Exercise = Please count the lines below that contain the string "agent", matching case exactly, and reply with only the number.

Records for this exercise =
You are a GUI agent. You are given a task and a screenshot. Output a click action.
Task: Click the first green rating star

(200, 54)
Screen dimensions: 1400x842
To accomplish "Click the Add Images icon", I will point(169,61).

==

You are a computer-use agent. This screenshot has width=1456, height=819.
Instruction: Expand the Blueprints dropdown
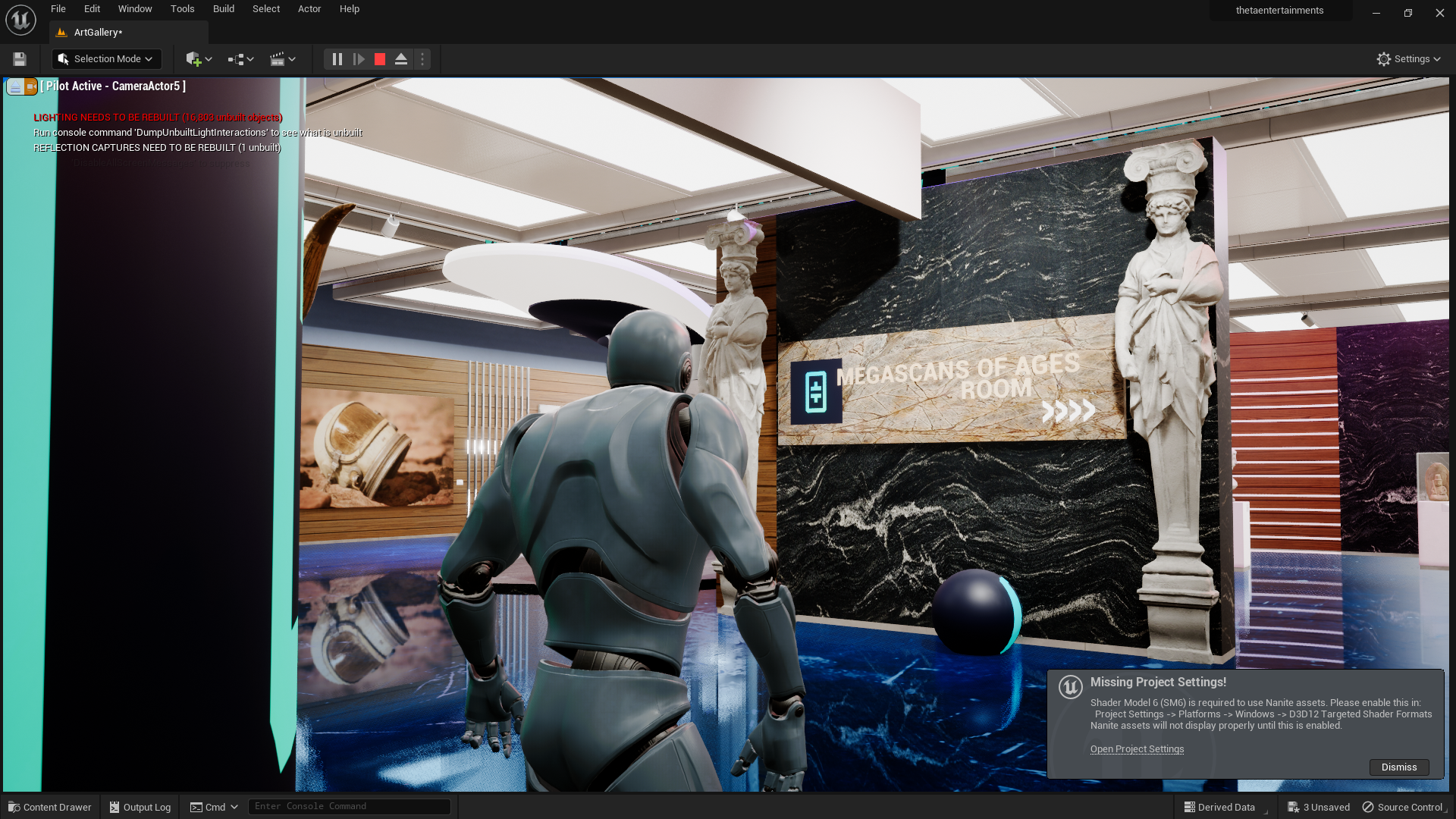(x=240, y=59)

Problem solution = 2